Gene Editing: Science and Policy Implications
CRISPR-Cas9 greatly enhances the ease and affordability of gene editing. It is already being used to modify animals and plants and to produce human therapeutics, and it has reignited debate about modifying the human germline. It may also lead to novel genetically modified organisms intended for uncontained environmental release. Modifying organisms and making permanent changes to the human germline raise a range of social and ethical implications. Yet, with rare exceptions, public commissions and regulatory bodies tend to focus only on safety and efficacy, particularly in pluralistic societies where consensus on ethical issues is unlikely. Drawing on analyses from several national and international efforts, including those led by the National Academies of Science, Engineering, and Medicine and the Hastings Center, this session considers several nonsafety issues raised by gene editing. Examples include potential impacts on “human dignity,” a concept that appears in some European regulations but is often dismissed as irrelevant in U.S. policymaking, as well as disability rights, which some scholars argue are threatened by attempts to eradicate disability from the gene pool. Other ethical issues include whether the technology will disrupt the relationship between humans and nature and between parents and children. This session explores these nonsafety ethical issues and considers whether they should be included more robustly in science policy and, if so, how.

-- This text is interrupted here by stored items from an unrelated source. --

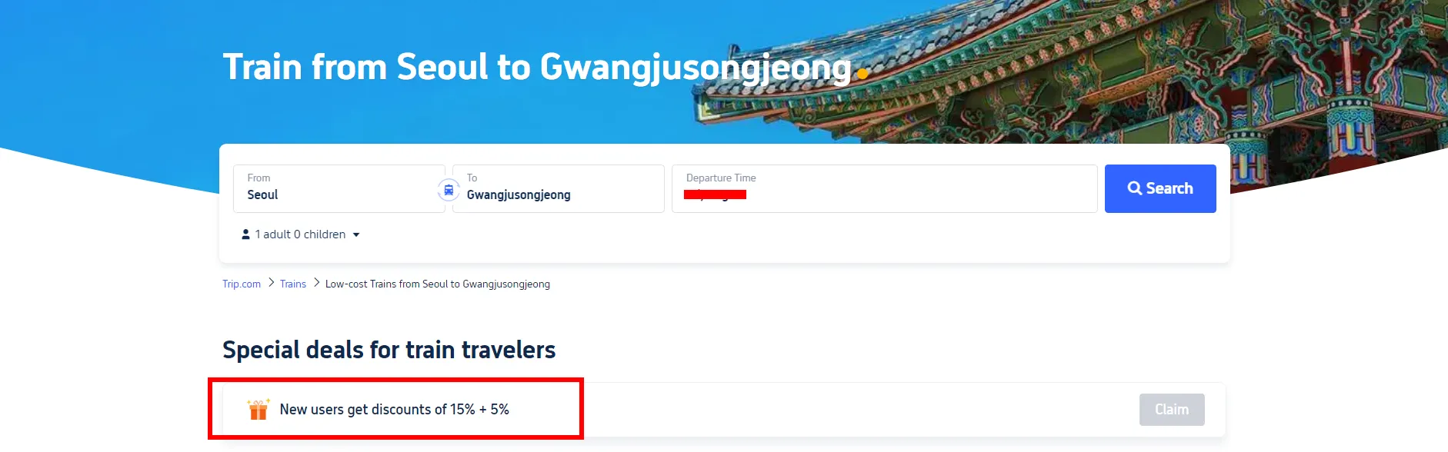
Task: Click the New users get discounts text
Action: [394, 410]
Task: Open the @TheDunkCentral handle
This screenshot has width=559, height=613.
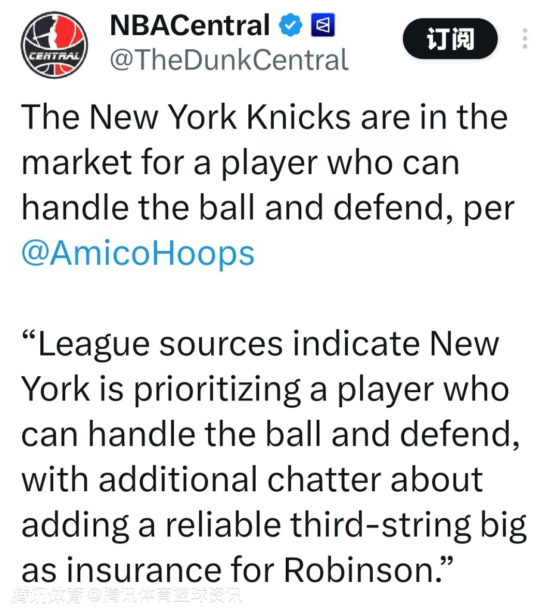Action: (229, 60)
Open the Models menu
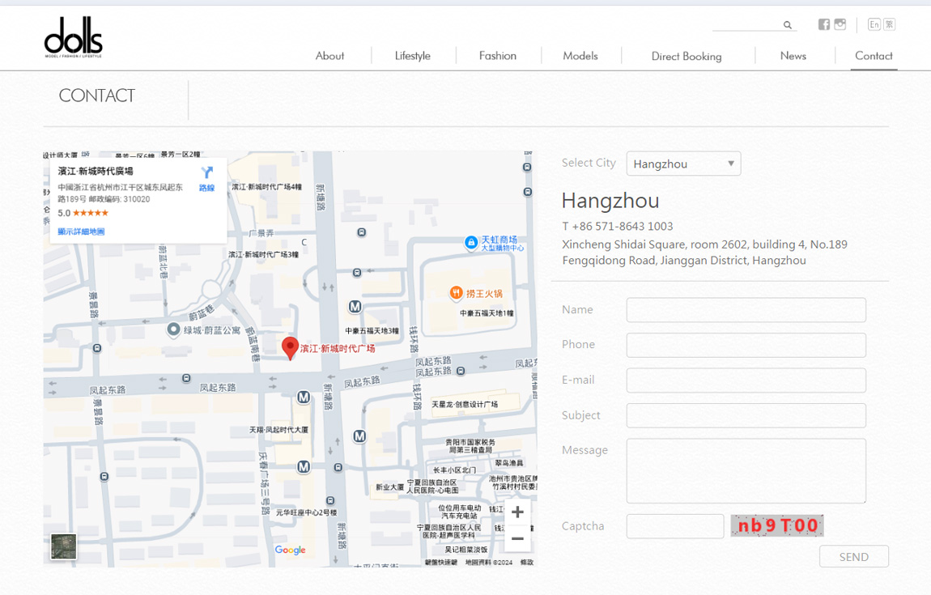The height and width of the screenshot is (595, 931). (x=580, y=56)

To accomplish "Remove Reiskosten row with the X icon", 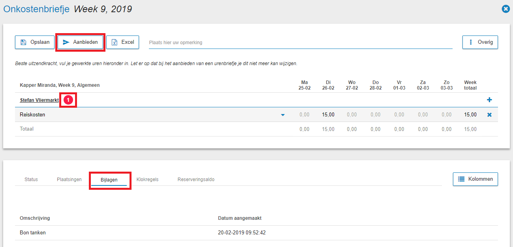I will coord(489,115).
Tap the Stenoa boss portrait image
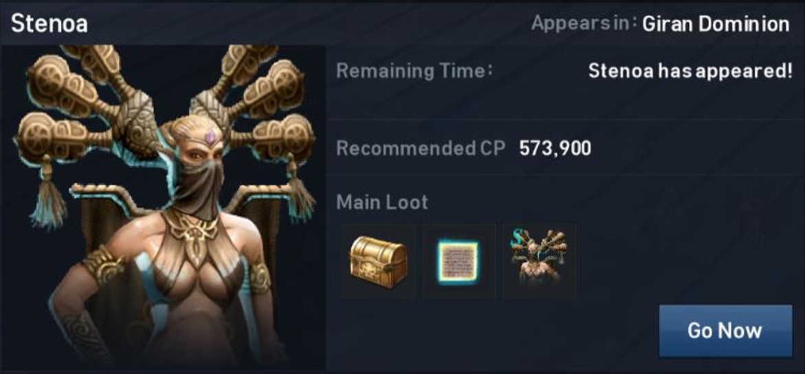805x374 pixels. pos(164,208)
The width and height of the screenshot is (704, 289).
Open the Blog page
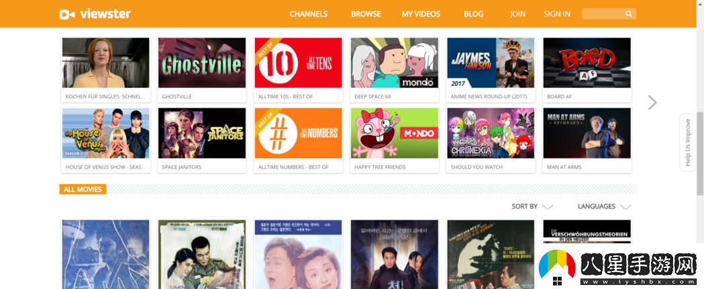coord(473,14)
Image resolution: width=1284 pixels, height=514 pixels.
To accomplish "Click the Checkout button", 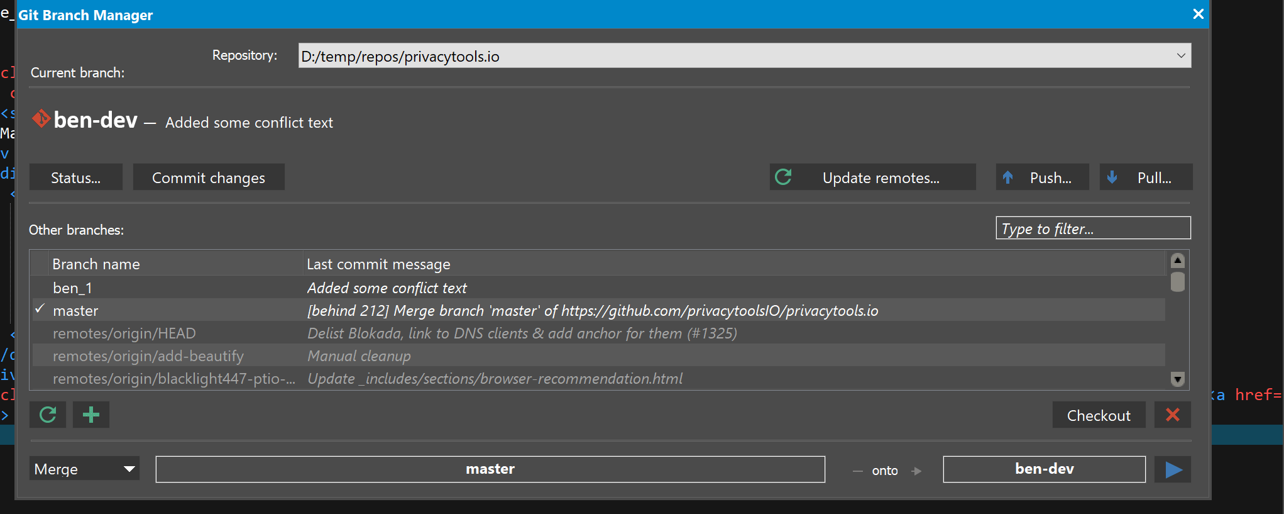I will pyautogui.click(x=1098, y=416).
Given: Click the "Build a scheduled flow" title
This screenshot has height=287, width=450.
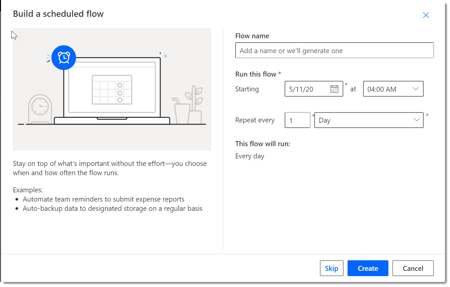Looking at the screenshot, I should 58,14.

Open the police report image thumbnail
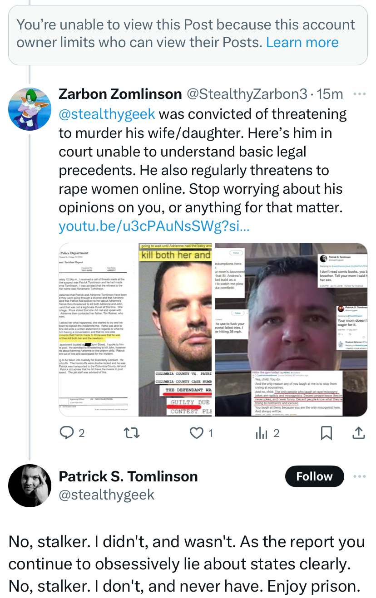pyautogui.click(x=98, y=329)
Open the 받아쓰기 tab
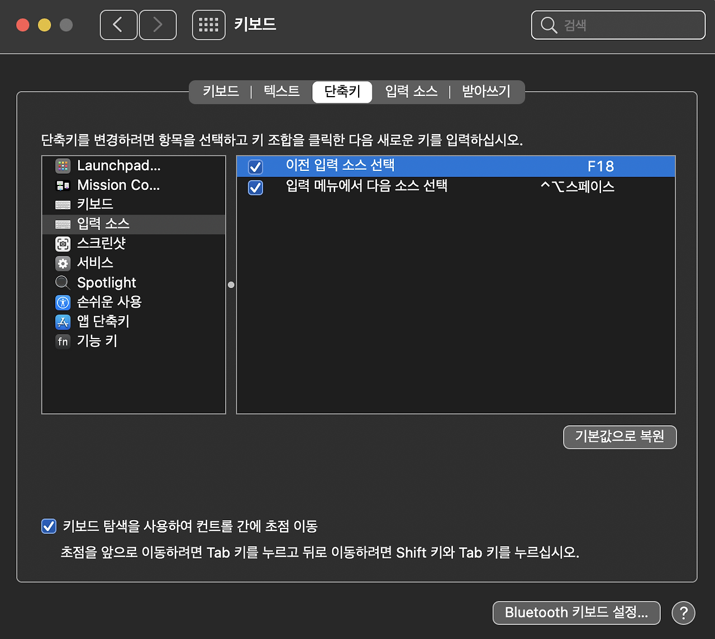 click(485, 91)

Organizer: Mildred Solomon, The Hastings Center
Moderator: Mildred Solomon, The Hastings Center
- George Church, Harvard University; Applications of Genome Editing in Humans and Wild Species
- Josephine Johnston, The Hastings Center; Beyond Safety and Efficacy in Gene Editing: Understanding the Range of Ethical Issues
- Gary E. Marchant, Arizona State University College of Law; Should Social and Ethical Questions Influence the Making of Science Policy?